Outdoors. Mostly floods or wallpaks. But not something I installed if I could use the relay setup.


----------



## MDShunk (Jan 7, 2007)

Okay, now we're communicating. A photo sensor for dusk to dawn operation. 

Tork is a high-quality brand. I'm not sure what your issue is. They should last for a decade or more. You using the proper voltage?


----------



## Black Dog (Oct 16, 2011)

Get one of *these ... *









And One of *these....*











And walk away for 20 plus years....


----------



## Black Dog (Oct 16, 2011)

Hammond Sessions said:


> *New to the forum*


 *Hammond Sessions* 
Junior Member

Join Date: *Nov 2009*:blink::laughing: Welcome X's 6 years..


----------



## danhasenauer (Jun 10, 2009)

Black Dog said:


> Get one of *these ... *
> 
> 
> 
> ...


"The expressway pole-light look may not suit the aesthetics of the install location.........."
but, yeah, they work forever.

To the OP, you may need to look at load calcs and consider inrush startup current as a factor. I have always used a SqD 8501 dedicated-purpose 30a contact rated power relay for higher loads. They last a REAL long time and fit in a 4&11 box with an extension ring. Many coil voltages available, I use them on BMS/EMS systems as well. Can be used for FA shutdown circuits as well, if piloted by a listed device (MR-101, PAM, etc.)


----------



## LGLS (Nov 10, 2007)

Black Dog said:


> Get one of *these ... *
> 
> 
> 
> ...


NYC uses these to control not only street lighting, but up to 10 150 watt HPS park lights.


----------



## Black Dog (Oct 16, 2011)

IslandGuy said:


> NYC uses these to control not only street lighting, but up to 10 150 watt HPS park lights.

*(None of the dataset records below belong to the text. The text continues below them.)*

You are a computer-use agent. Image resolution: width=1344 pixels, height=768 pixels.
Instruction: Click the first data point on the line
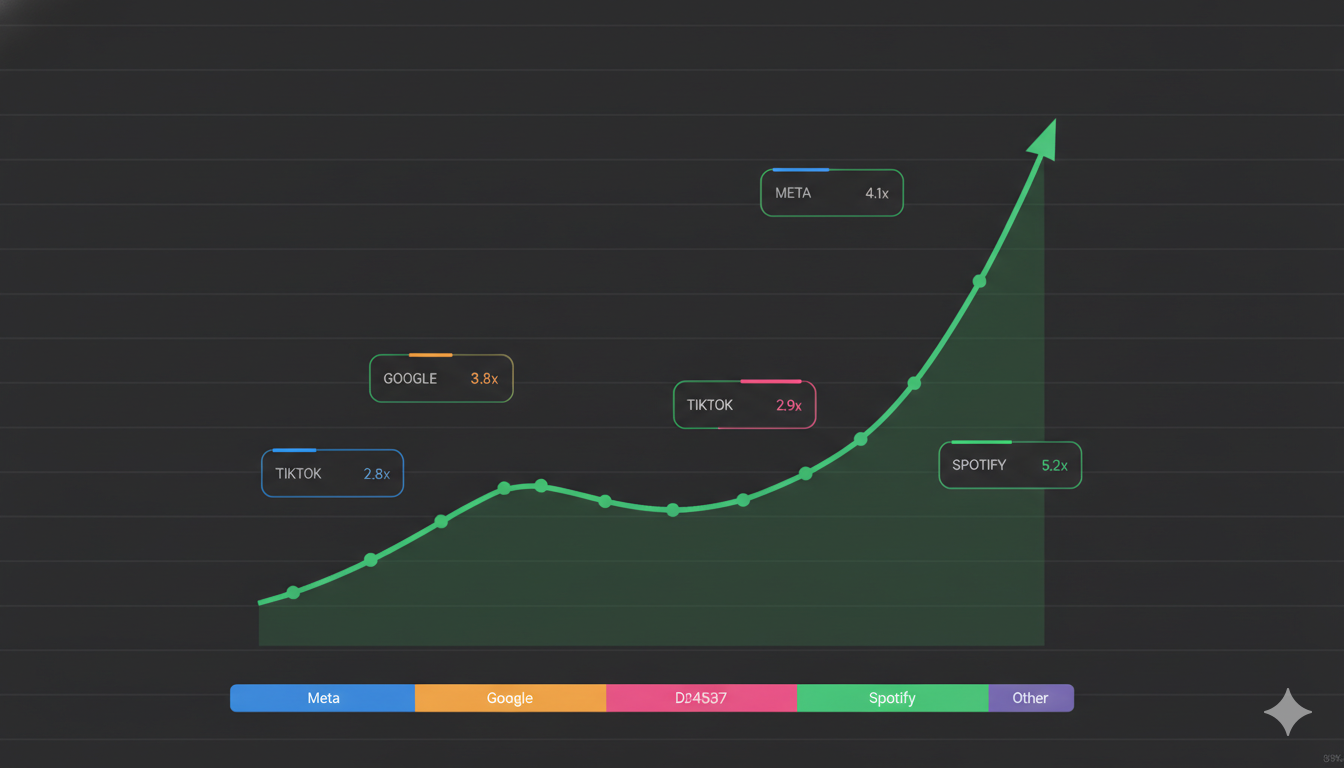click(293, 593)
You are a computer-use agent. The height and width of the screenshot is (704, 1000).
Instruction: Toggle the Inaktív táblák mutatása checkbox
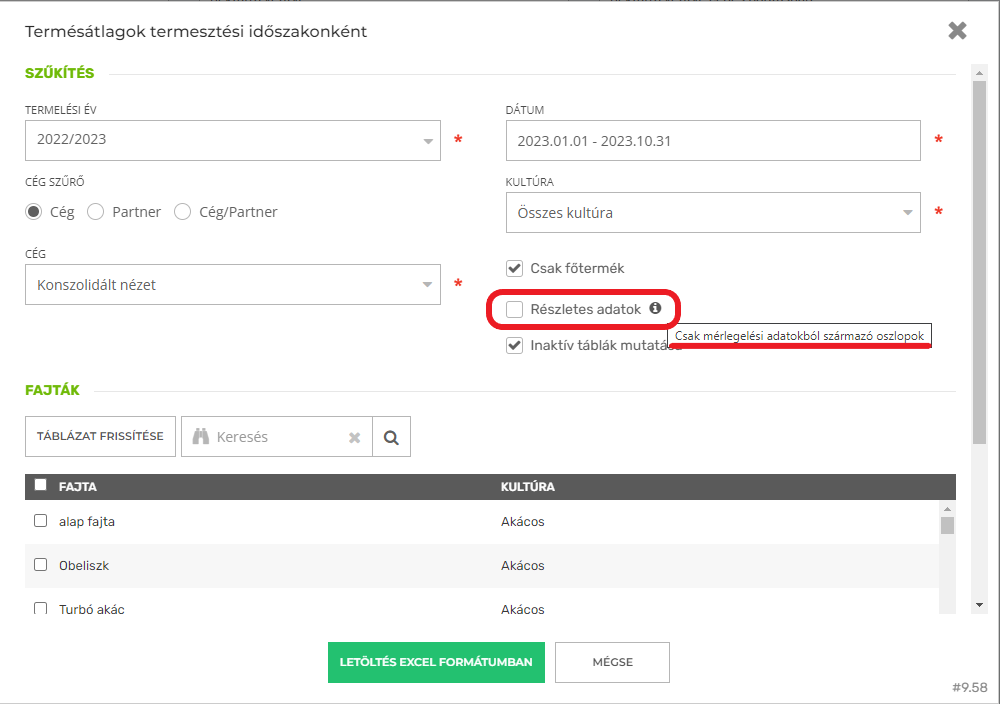(x=515, y=346)
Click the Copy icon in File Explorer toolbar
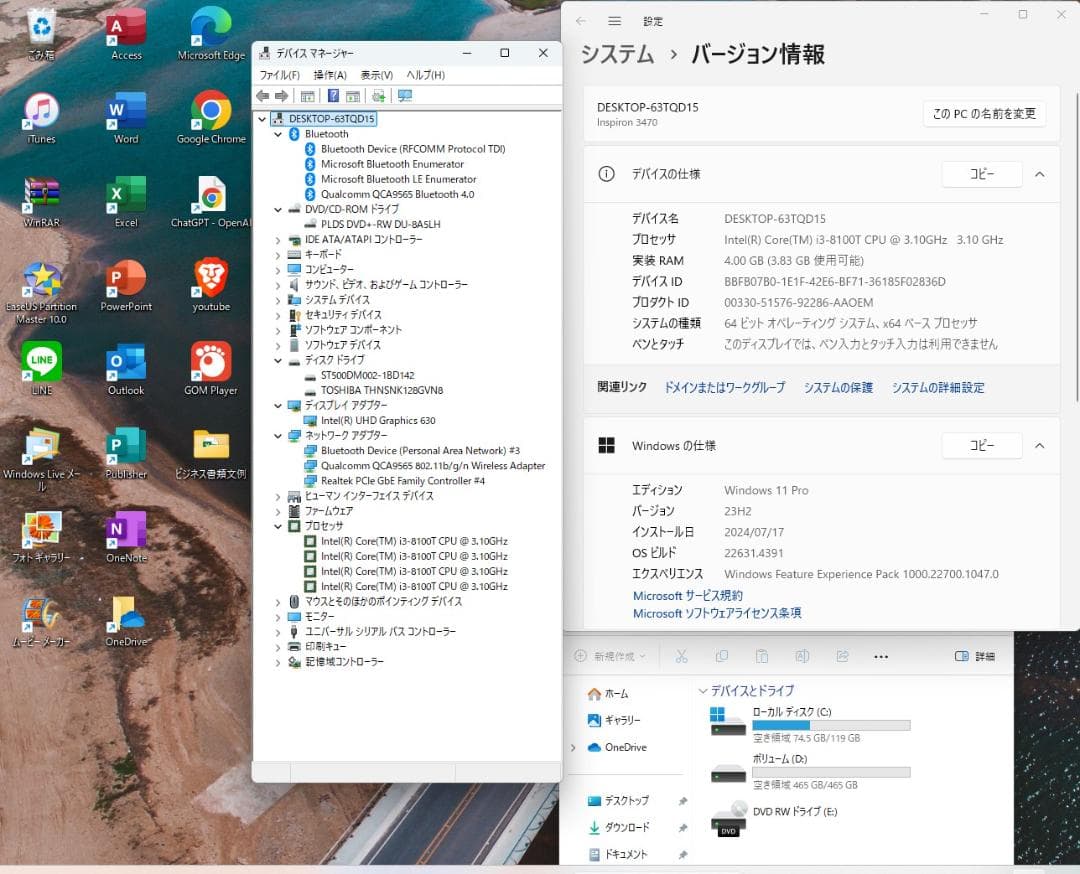 (722, 655)
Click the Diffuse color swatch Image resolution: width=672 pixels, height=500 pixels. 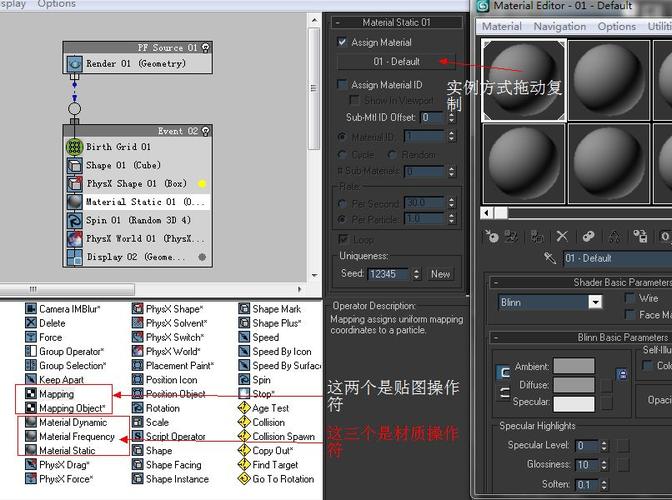tap(573, 385)
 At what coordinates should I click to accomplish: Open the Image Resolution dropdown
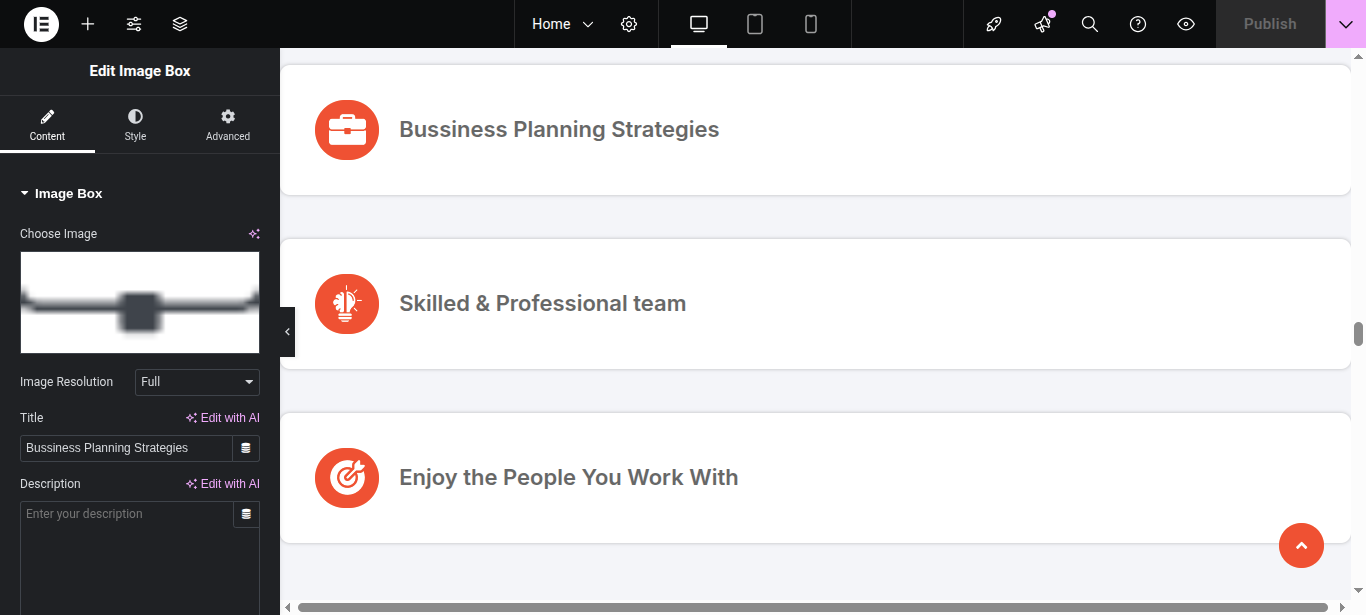[197, 382]
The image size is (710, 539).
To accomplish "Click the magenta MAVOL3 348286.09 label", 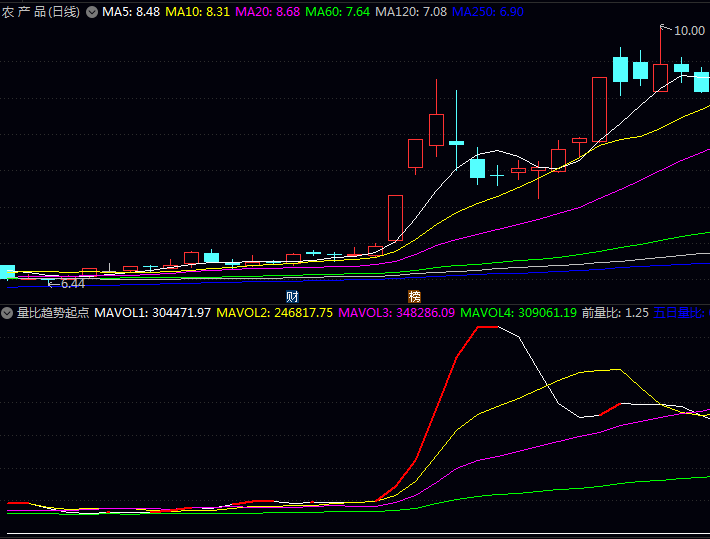I will click(397, 313).
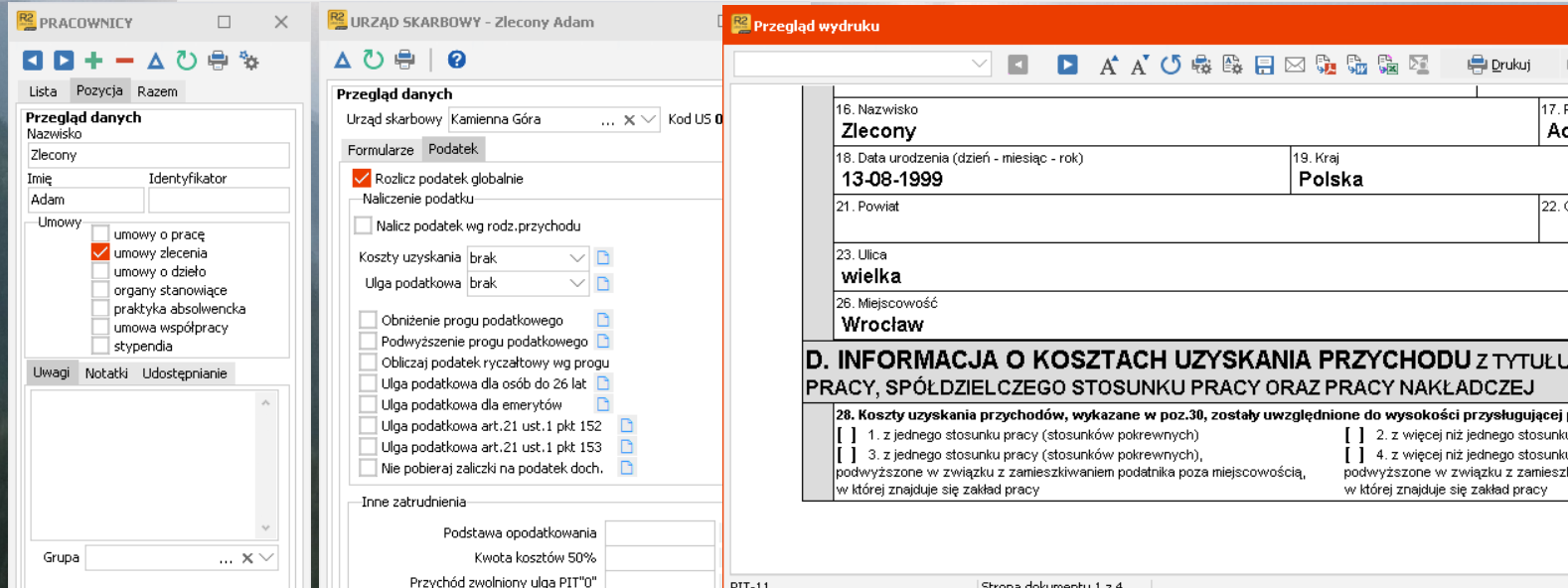This screenshot has width=1568, height=588.
Task: Open the 'Ulga podatkowa' dropdown list
Action: coord(576,283)

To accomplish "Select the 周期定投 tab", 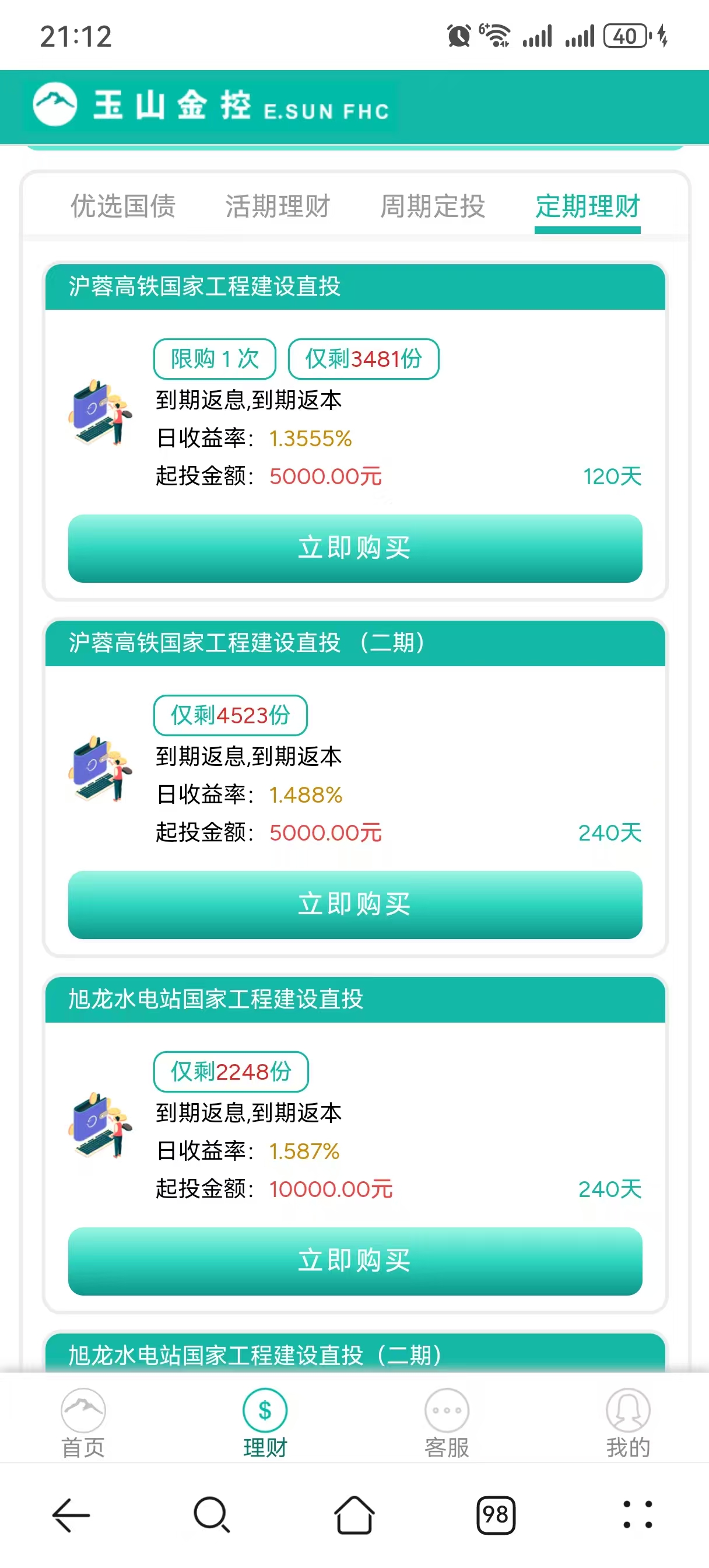I will 432,206.
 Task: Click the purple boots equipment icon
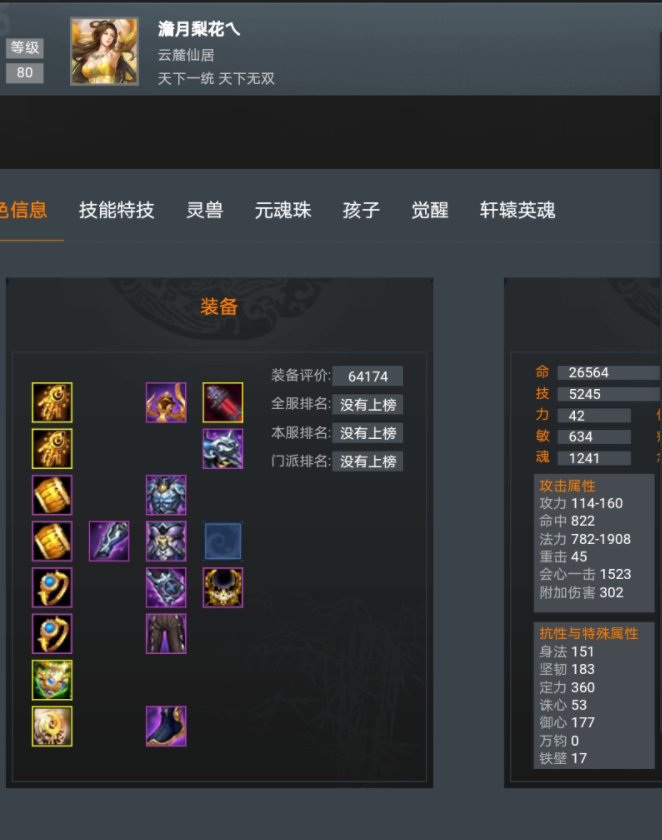point(166,726)
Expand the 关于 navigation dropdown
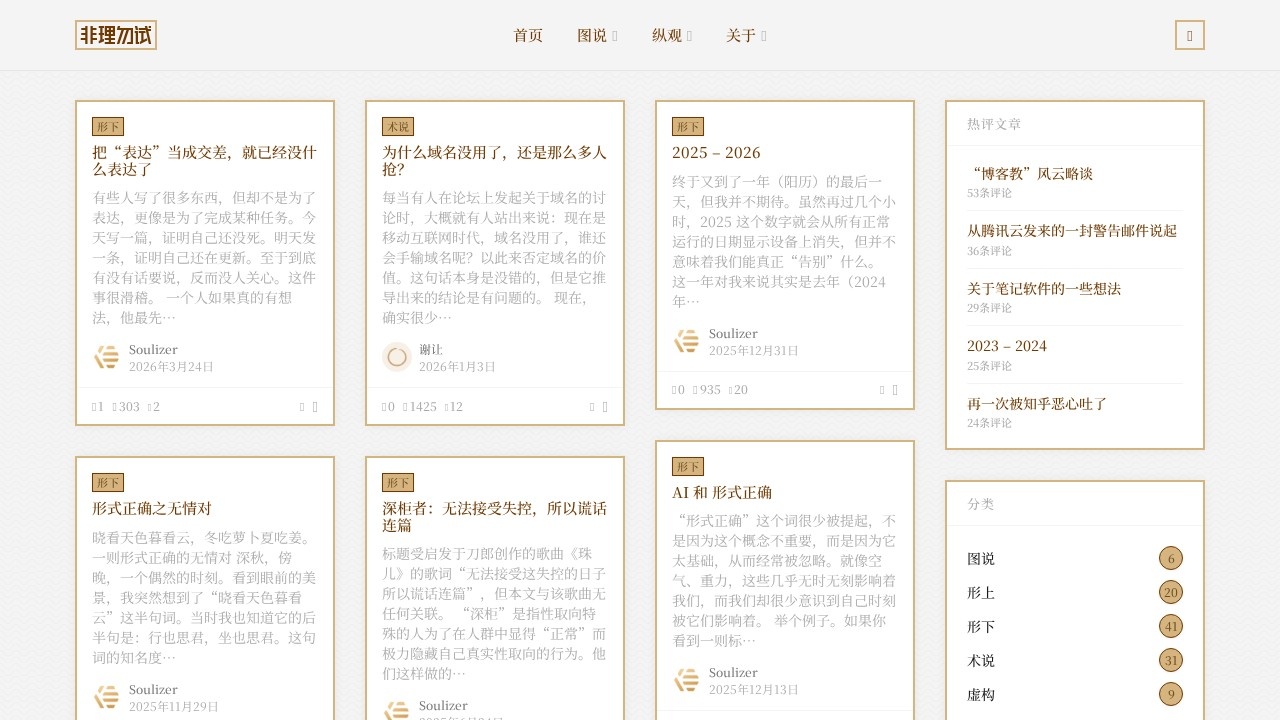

I use them everywhere and never get complaint's about the aesthetics. Only other electricians complain about such things:laughing::laughing:


----------



## LGLS (Nov 10, 2007)

Another good thing about the setup is you can get photocells that do the opposite - turn the lights on at dawn and off at dusk. These are used to control lights inside underpasses and tunnels to prevent day blindness, but I use one on a garden pond pump - no waterfall noise at night prevents the raccoons from being attracted to the pond fish in the water.


----------